Dalam publikasi penelitian tersebut juga dikutip hasil uji coba tembaga sebagai antibakteri yang dilakukan berbagai rumah sakit. Dalam uji coba 10 minggu di Oak Hospital, Birmingham, Inggris, dilakukan pembandingan kontaminasi bakteri pada beberapa barang dengan kandungan tembaga yaitu dudukan toilet (70% Cu), pegangan (60% Cu), dan lempengan untuk pintu dorong (70% Cu) dengan barang-barang yang sama yang menggunakan material lain seperti plastik, krom dan alumunium.

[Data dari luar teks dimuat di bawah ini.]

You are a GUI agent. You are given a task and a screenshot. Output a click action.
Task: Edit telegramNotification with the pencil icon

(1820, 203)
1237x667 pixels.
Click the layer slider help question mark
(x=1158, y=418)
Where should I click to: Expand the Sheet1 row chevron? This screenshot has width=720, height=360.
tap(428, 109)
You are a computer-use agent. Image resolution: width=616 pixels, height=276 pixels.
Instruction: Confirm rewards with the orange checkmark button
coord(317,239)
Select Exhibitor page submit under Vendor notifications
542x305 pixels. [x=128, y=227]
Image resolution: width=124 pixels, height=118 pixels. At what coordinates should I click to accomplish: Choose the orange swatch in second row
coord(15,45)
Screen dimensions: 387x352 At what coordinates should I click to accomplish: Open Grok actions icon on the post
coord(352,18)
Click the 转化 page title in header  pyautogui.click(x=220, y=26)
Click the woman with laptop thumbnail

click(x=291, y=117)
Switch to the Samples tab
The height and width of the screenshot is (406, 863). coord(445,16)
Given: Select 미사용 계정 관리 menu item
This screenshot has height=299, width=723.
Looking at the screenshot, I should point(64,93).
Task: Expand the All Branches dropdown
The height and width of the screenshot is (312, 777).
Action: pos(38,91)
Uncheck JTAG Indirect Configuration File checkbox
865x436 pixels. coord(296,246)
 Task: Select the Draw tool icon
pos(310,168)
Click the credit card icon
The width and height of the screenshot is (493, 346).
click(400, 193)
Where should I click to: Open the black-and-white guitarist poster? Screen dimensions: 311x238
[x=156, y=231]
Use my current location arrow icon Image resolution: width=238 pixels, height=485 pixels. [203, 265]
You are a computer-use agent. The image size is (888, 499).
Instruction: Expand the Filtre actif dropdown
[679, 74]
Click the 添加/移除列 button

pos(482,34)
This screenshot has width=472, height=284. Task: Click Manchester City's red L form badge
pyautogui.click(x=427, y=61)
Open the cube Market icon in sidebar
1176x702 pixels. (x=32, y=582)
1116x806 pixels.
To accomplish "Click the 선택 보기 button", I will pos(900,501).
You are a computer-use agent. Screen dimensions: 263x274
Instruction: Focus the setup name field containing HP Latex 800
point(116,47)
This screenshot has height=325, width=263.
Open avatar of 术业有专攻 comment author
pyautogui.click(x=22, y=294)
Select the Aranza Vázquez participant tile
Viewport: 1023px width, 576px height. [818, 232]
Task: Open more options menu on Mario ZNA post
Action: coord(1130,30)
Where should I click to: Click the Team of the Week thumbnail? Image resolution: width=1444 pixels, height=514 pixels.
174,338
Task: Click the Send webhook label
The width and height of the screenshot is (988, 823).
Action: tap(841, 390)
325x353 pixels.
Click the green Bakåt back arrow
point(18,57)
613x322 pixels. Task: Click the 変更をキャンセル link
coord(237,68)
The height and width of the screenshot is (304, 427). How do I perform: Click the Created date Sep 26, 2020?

Hasilnya, angka median bakteri yang ditemukan pada barang-barang yang mengandung tembaga yaitu 90% dan 100% lebih rendah dibandingkan pada permukaan benda sama namun non-tembaga. Uji coba sejenis di berbagai rumah sakit juga menunjukkan keunggulan tembaga untuk memulihkan diri dari bakteri, misalnya uji coba di klinik di Grabouw, Western Cape, Afrika Selatan dan Asklepios Hospital di Hamburg, Jerman. Temuan bakteri lebih sedikit 60-70% dibandingkan pada barang-barang non-tembaga.